Sekretaris Dewan (Sekwan) DPRD DKI, Muhammad Yuliadi mengatakan, penghasilan yang dibawa pulang oleh seluruh anggota legislatif itu masih sama dengan periode 2014-2019. Itu karena belum ada perubahan dalam pembahasan APBD DKI 2020.
"Masih sama dengan periode sebelumnya, belum ada perubahan," kata Yuliadi kepada wartawan, Sabtu (14/9/2019).
Ia menjelaskan, nominal gaji yang dibawa pulang pimpinan dewan itu lebih kecil jika dibandingkan anggota DPRD lainnya. Itu karena, kata dia, ada beberapa item tunjangan yang tidak diberikan.
"Ketua DPRD DKI dapat rumah dinas dan mobil.

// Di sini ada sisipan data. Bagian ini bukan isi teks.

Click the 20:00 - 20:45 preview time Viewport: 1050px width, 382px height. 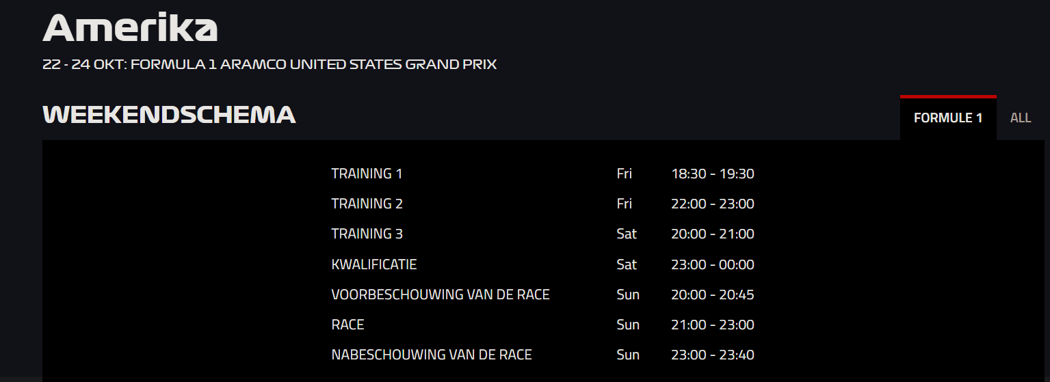click(713, 295)
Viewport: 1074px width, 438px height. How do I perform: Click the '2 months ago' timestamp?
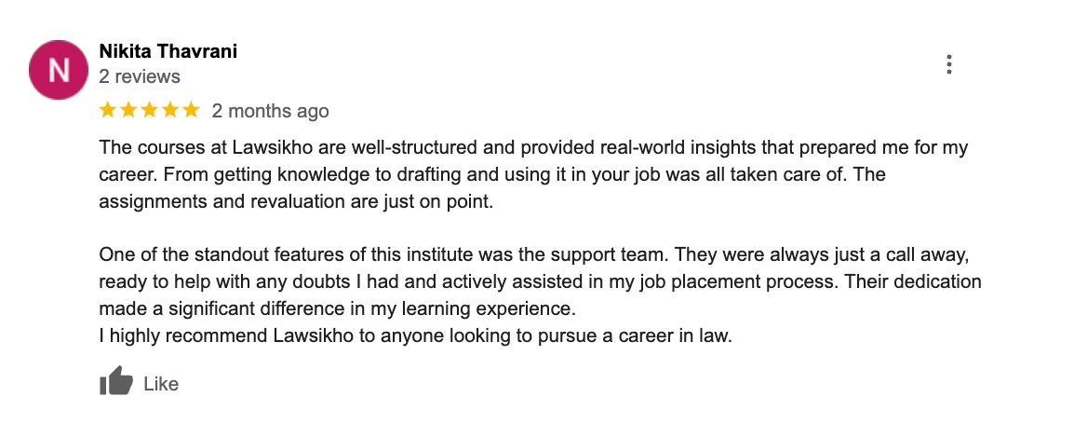click(x=270, y=111)
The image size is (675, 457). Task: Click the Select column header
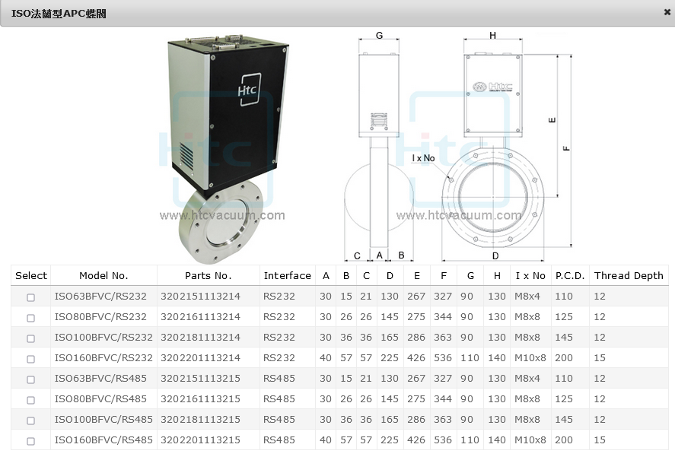coord(31,276)
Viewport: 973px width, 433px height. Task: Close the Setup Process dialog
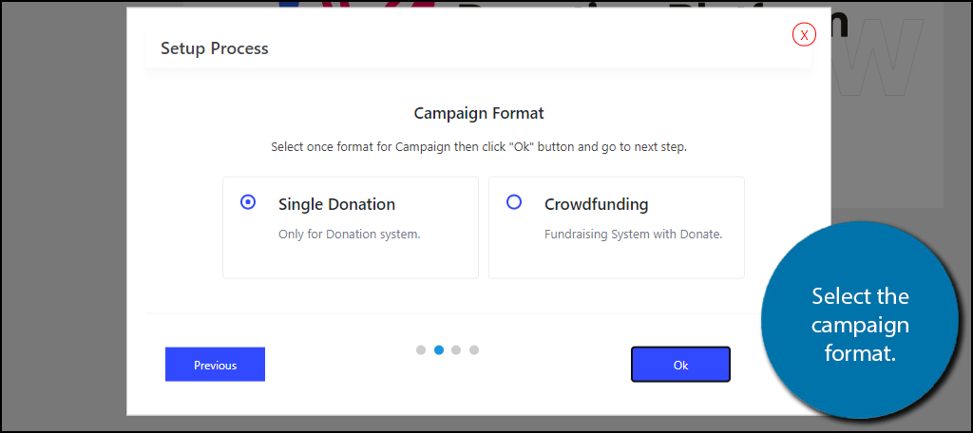804,35
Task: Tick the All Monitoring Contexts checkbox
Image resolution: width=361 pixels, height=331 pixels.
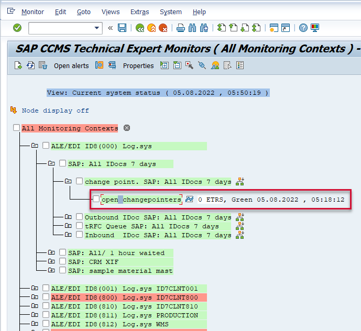Action: (x=17, y=128)
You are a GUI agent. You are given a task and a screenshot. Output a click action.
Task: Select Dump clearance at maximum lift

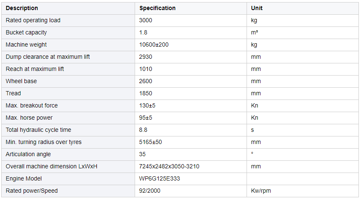(x=48, y=57)
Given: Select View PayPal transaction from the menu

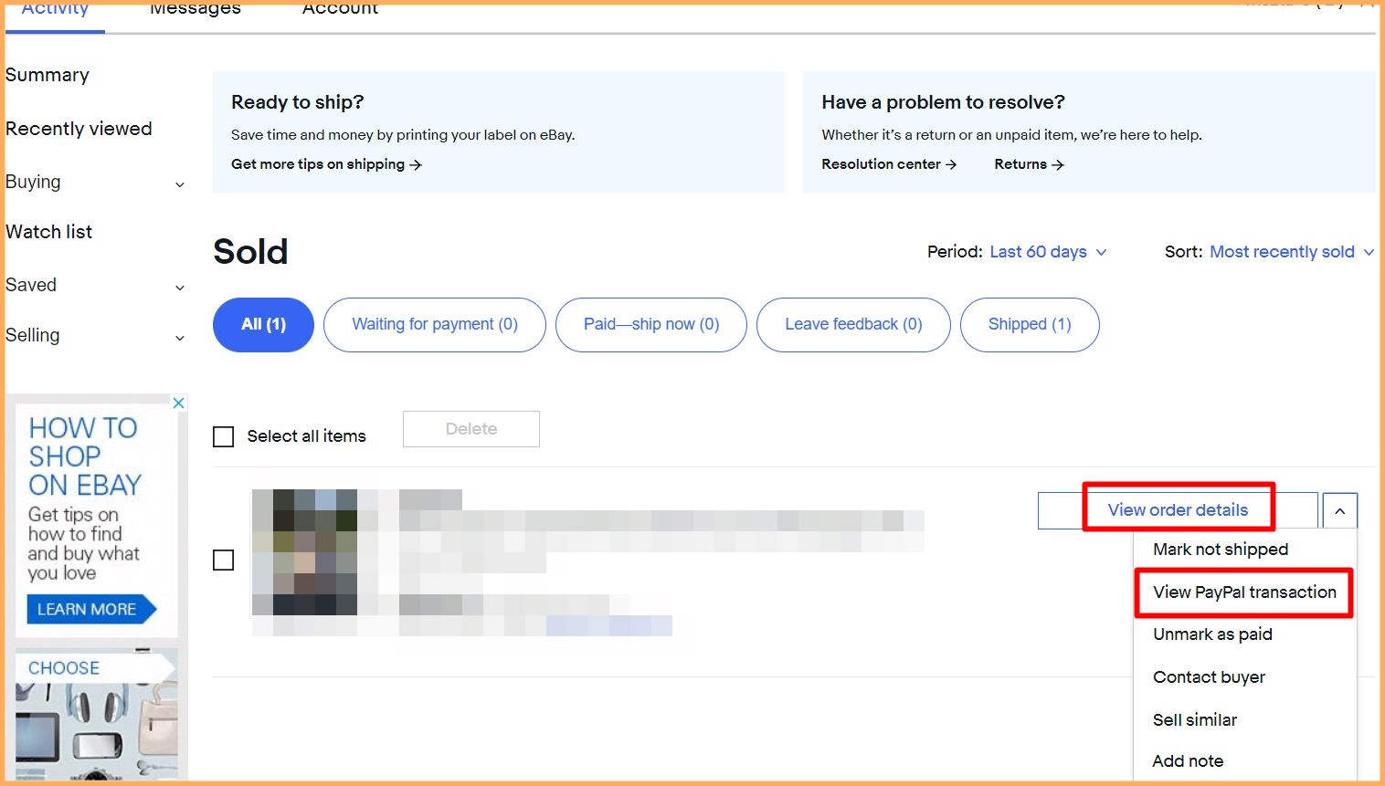Looking at the screenshot, I should (1243, 592).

Kalau Wakil Ketua DPRD DKI dapat mobil dinas,” ujarnya.
Ia memastikan semua gaji dan tunjangan diatur dalam Peraturan Pemerintah (PP) Nomor 18 Tahun 2017. Berikut adalah rincian komponen penghasilan pimpinan dan anggota DPRD DKI periode 2019-2024:
Ketua DPRD DKI Jakarta
Orang nomor satu di parlemen Kebon Sirih nanti memperoleh total gaji dan tunjangan sebesar Rp68 juta dipotong pajak penghasilan (PPh) Rp8 juta menjadi gaji bersih Rp59 juta.
Rinciannya :
1. Tunjangan keluarga Rp420.000
2. Uang representasi Rp3 juta
3. Uang paket Rp300.000
4. Tunjangan jabatan Rp4,3 juta
5. Tunjangan beras Rp153.920
6. Tunjangan komunikasi intensif Rp21 juta
7. Biaya operasional Rp18 juta
8. Tunjangan badan anggaran Rp326.500
9. Tunjangan badan musyawarah Rp326.500
10. Tunjangan bapemperda Rp326.500
11. Tunjangan reses Rp21 juta
Dia tak menerima tunjangan perumahan karena diberi 1 unit rumah dinas. Lalu, juga tidak diberikan tunjangan transportasi karena mendapat fasilitas sebuah mobil Toyota Land Rover.